- Episode no.: Season 20 Episode 10
- Directed by: Trey Parker
- Written by: Trey Parker
- Production code: 2010
- Original air date: December 7, 2016

Guest appearance
- Elon Musk as himself;

Episode chronology
| ← Previous "Not Funny" | Next → "White People Renovating Houses" |
- South Park season 20

= The End of Serialization as We Know It =

"The End of Serialization as We Know It" is the tenth episode and the season finale in the twentieth season of the American animated television series South Park. The 277th episode of the series overall, it first aired on Comedy Central in the United States on December 7, 2016.

The episode, while mostly concluding the season's plot, once again reiterated the season's commentary on trolling and Internet anonymity.

==Plot==
SpaceX has finished using Heidi Turner's research to create a massive source of energy that can easily propel transport to Mars. But after realizing that Heidi intends to break his heart (according to his skewed perception), Cartman tries to convince various SpaceX staff to cancel the Mars project by explaining that his visions of life on a Mars colony ended with the enslavement of men.

Kyle and Ike have recruited all of their remaining classmates to restart skankhunt42's troll network. However, their mother, Sheila Broflovski escapes from the pantry she was previously locked in, forcing Kyle and Ike to escape using a Fulton system. As she searches for them across a crumbling South Park, Sheila ends up at the Tuckers' house where a distraught Laura Tucker reveals that she has already used Troll Trace to reveal her husband Thomas' Internet history and invites Sheila to do the same. Sheila searches Ike first and discovers that he is innocent, but cannot bring herself to search Gerald.

At The Pentagon, the US government realizes that the only way to stop TrollTrace is to overload the Internet with trolling to the point where it shuts down and resets itself. They coordinate with the trolling team in Denmark as well as Kyle and Ike to overload the system, but their effort cannot beat the now-active Troll Trace without a massive source of power: the Mars power source at SpaceX.

In Denmark, Gerald Broflovski escapes from the control room with the help of both the troll team and the betrayed Troll Trace workers. He is guided across the facility to overload TrollTrace's operations, attracting the attention of TrollTrace CEO Lennart Bedrager. Bedrager confronts Gerald on a bridge leading to the final overload switch, resulting in a debate over the nature of trolling that Gerald "wins" by kicking Bedrager in the crotch and throwing him over a railing to his death. At the SpaceX facility, Cartman evacuates Elon Musk and the workers with a fake bomb threat from NASA before distracting Heidi long enough for Butters and an allied SpaceX employee to rig the Internet to the Mars power source.

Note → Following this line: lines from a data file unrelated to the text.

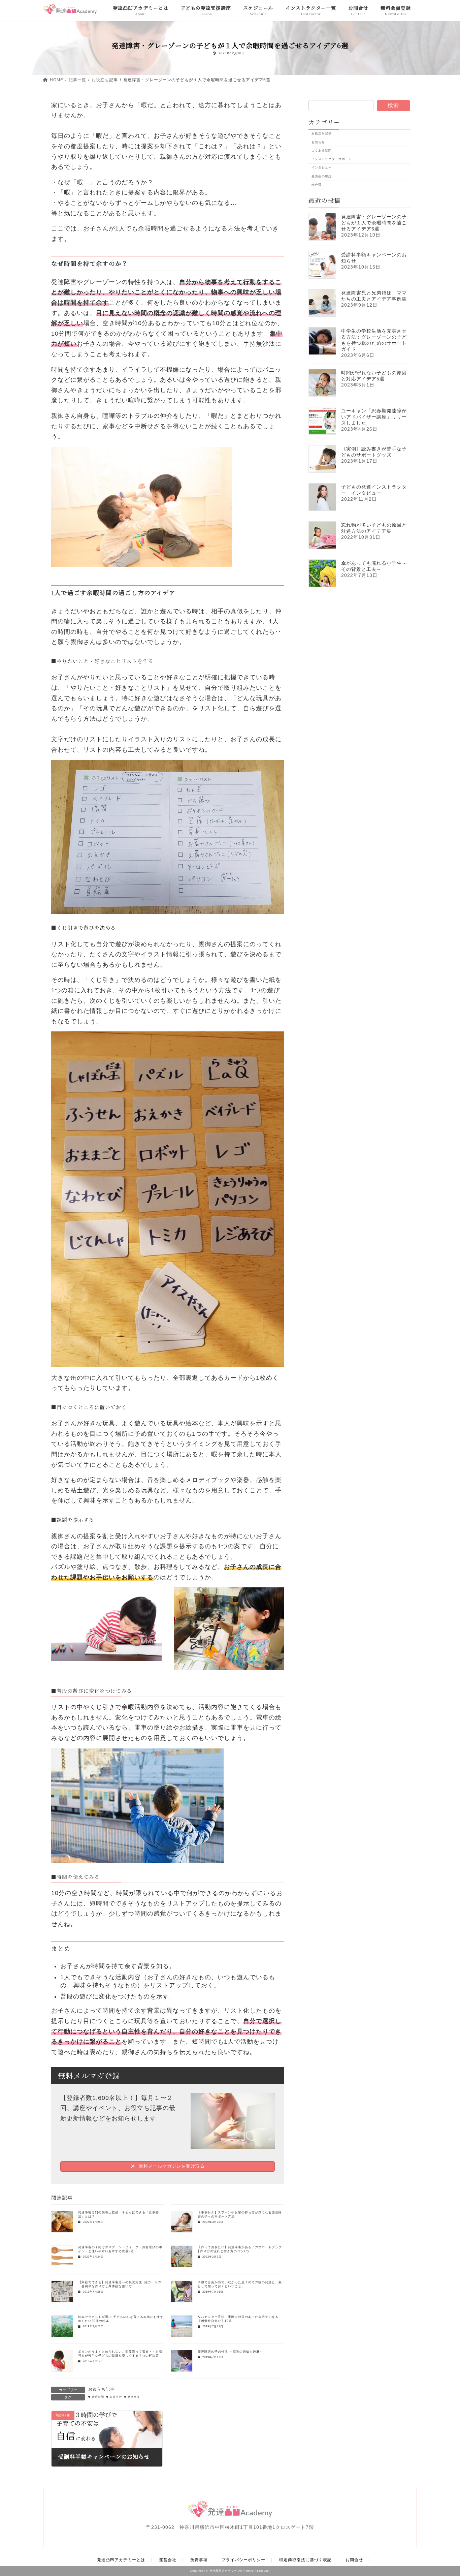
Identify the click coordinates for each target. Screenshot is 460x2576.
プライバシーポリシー (243, 2559)
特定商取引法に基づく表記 (305, 2559)
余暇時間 (98, 2396)
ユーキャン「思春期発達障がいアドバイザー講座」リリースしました (374, 417)
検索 (393, 105)
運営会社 (167, 2559)
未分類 (316, 184)
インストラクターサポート (331, 159)
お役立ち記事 (101, 2389)
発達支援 (134, 2396)
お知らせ (318, 142)
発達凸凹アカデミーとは (121, 2559)
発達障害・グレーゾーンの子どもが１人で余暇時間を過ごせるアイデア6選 (374, 222)
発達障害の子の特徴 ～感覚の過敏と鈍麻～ (230, 2351)
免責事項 (199, 2559)
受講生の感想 (321, 176)
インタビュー (321, 167)
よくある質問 (321, 150)
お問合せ (354, 2559)
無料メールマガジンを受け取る (171, 2166)
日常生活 (116, 2396)
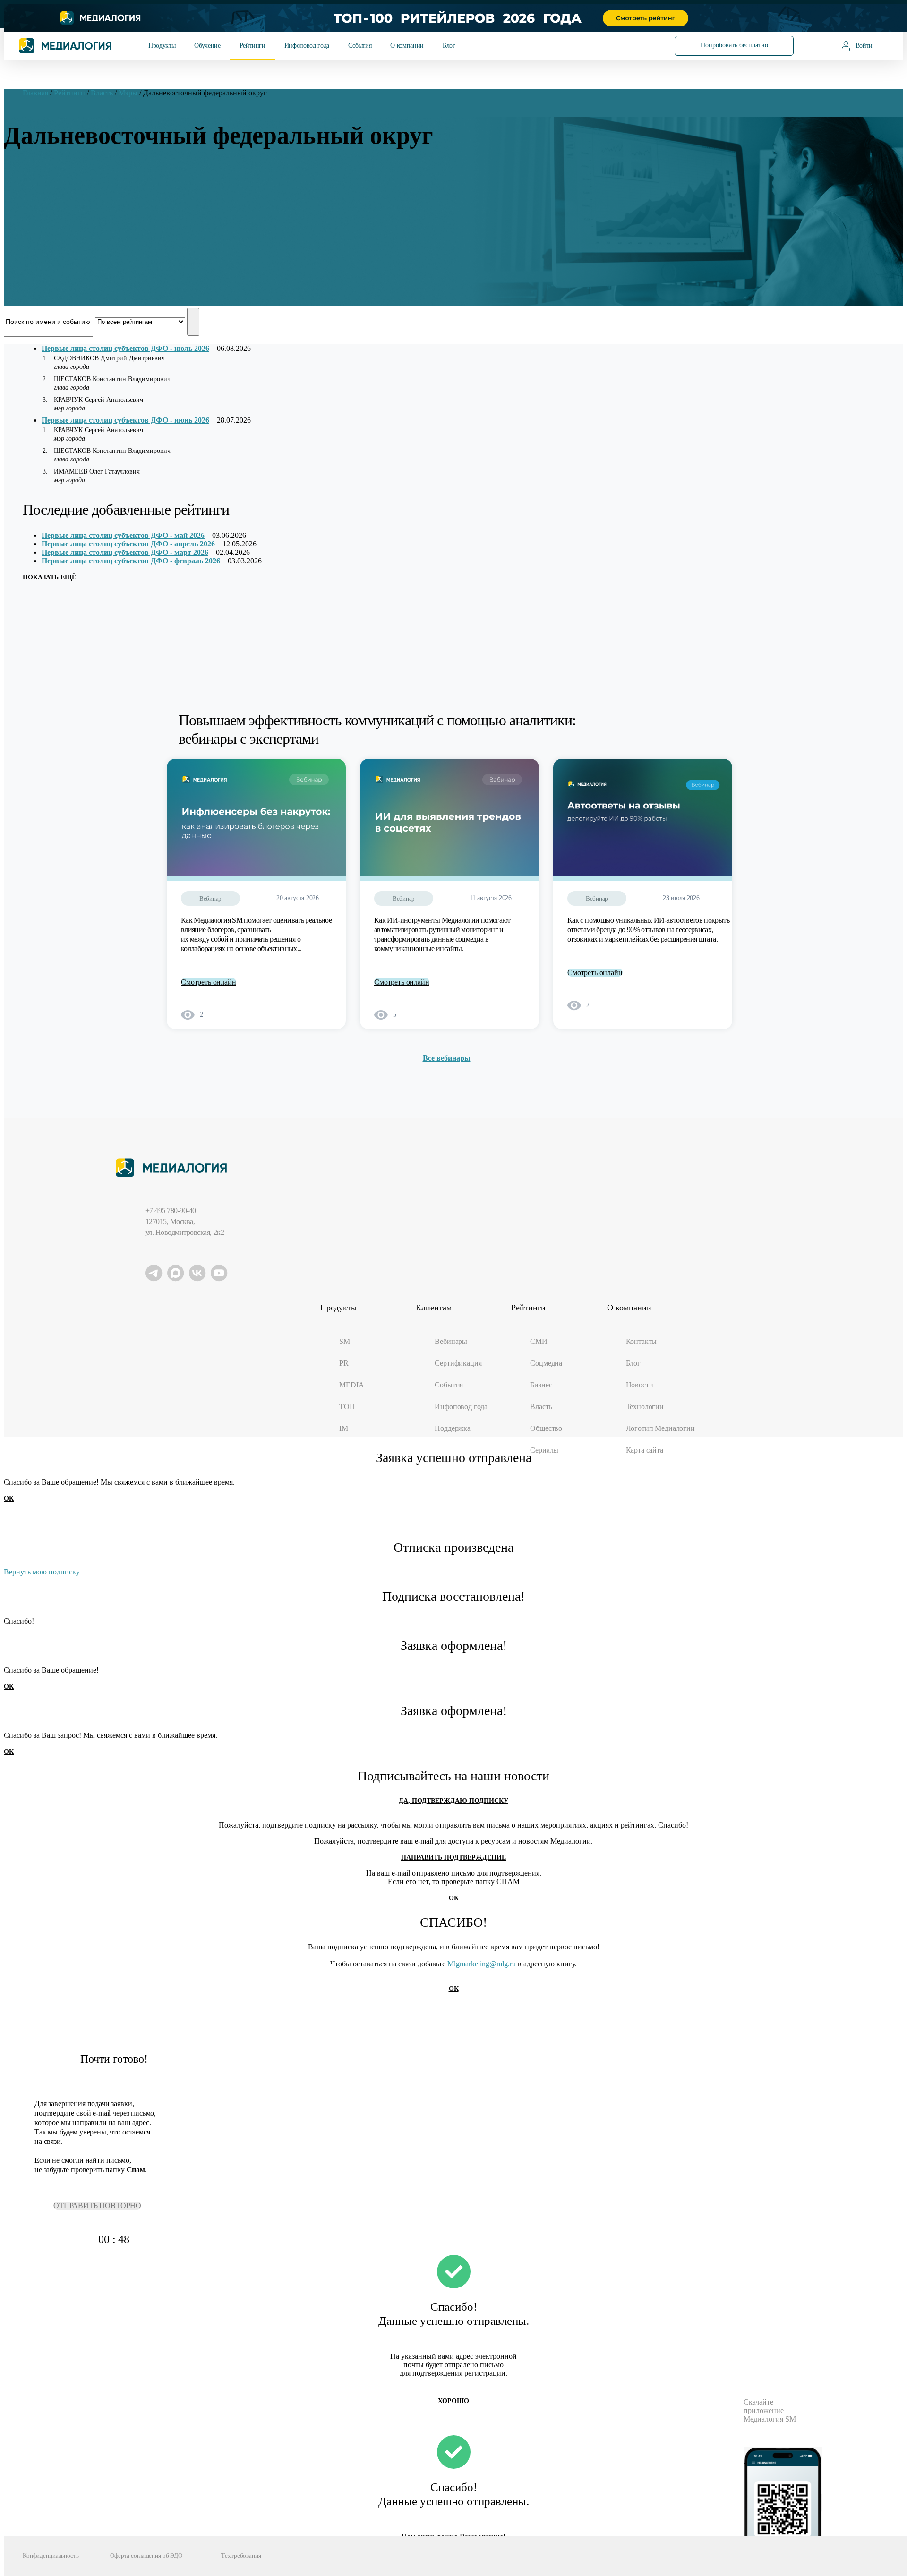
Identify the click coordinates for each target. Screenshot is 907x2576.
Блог (449, 45)
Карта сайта (644, 1450)
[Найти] (638, 45)
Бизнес (541, 1385)
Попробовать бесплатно (734, 45)
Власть (541, 1407)
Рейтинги (252, 45)
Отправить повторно (97, 2206)
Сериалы (544, 1450)
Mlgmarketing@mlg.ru (481, 1964)
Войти (864, 45)
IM (343, 1428)
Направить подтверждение (453, 1857)
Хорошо (453, 2401)
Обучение (207, 45)
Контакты (641, 1341)
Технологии (645, 1407)
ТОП (347, 1407)
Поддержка (453, 1428)
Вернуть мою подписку (42, 1572)
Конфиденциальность (51, 2555)
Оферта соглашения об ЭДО (146, 2555)
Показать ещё (49, 577)
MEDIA (351, 1385)
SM (344, 1341)
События (359, 45)
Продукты (161, 45)
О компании (406, 45)
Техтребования (241, 2555)
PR (344, 1363)
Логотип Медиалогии (660, 1428)
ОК (9, 1498)
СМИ (539, 1341)
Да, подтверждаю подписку (453, 1800)
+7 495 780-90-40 (170, 1211)
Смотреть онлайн (208, 982)
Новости (639, 1385)
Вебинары (451, 1341)
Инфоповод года (306, 45)
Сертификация (458, 1363)
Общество (546, 1428)
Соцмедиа (546, 1363)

The combined effort to shut down the Internet works, destroying SpaceX and interrupting Sheila before she can complete her search for Gerald. Life returns to normal across the world as President Garrison takes his seat in the Oval Office before an assembled army of member berries. Gerald returns home to an oblivious Sheila and a furious Kyle and Ike. An old man in Florida sends out the first e-mail in the "new Internet" – to troll his friend.

==Reception==
Jesse Schedeen from IGN rated the episode a 6.6 out of 10, summarizing his review, "There were plenty of funny moments along the way, but also a lot of plot threads left dangling and a generally anticlimactic conclusion to the TrollTrace storyline." Jeremy Lambert with 411 Mania rated it a 3.0 out of 10, stating "It was a disappointing end to a disappointing season. Too many plot holes, too many things not membered, not enough funny." Dan Caffrey with The A.V. Club rated the episode a C+, commenting "Whether it's the lack of consistent message or the emphasis on convoluted plot mechanics over jokes, South Park has felt unfocused for a few weeks now." Chris Longo with Den of Geek gave it 4 out of 5 stars, and stated "What worked in spurts last season, one of my all-time favorites, was flat here, hence the episode title. Matt (Stone) and Trey (Parker) knew it, and they had a lot of fun saving a season that didn't wholly work by stringing together a self-deprecating season finale."